GIVEN TASK
Please output, unchanged, the part of the items below that opens with the line containing "The height and" and closes with the line containing "coord(251,334)", with both of those lines included. Leave the pictures out of your answer.

SUPPLIED RECORDS

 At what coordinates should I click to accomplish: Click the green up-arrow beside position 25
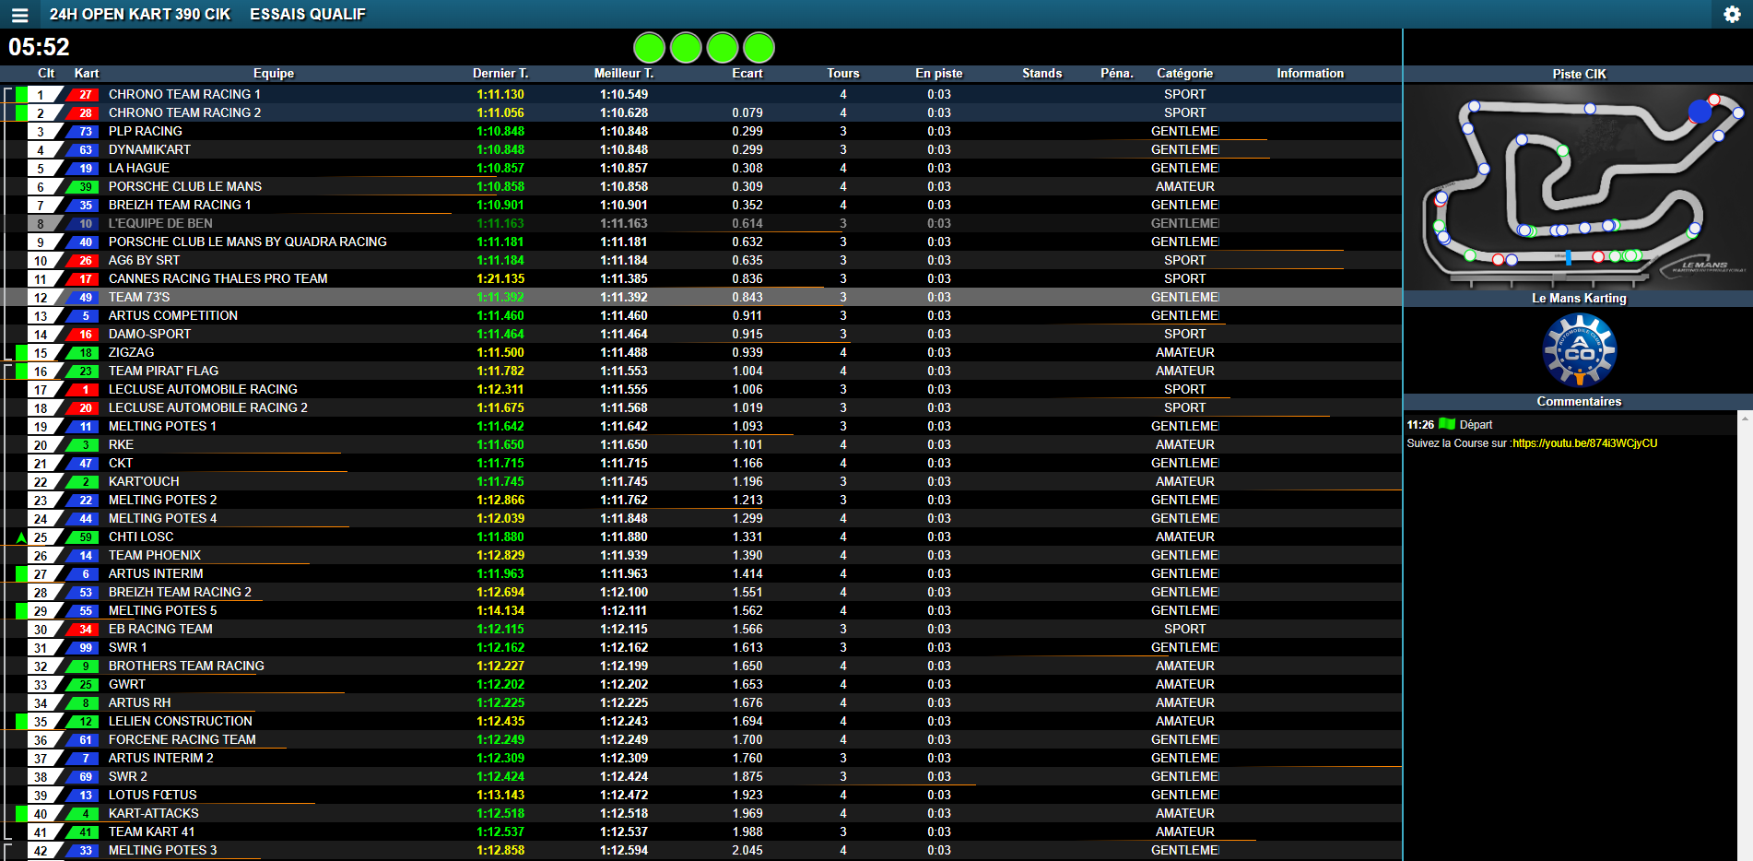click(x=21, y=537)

--

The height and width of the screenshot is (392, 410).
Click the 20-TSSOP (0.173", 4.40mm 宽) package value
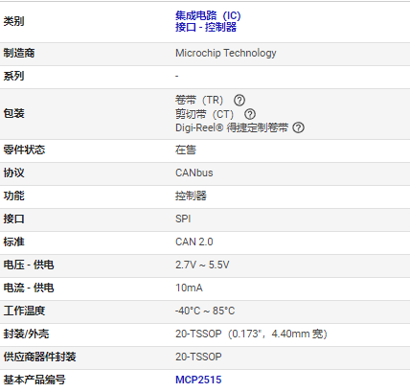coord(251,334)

EXPECTED ANSWER
The height and width of the screenshot is (392, 410).
Click the 20-TSSOP (0.173", 4.40mm 宽) package value
coord(251,334)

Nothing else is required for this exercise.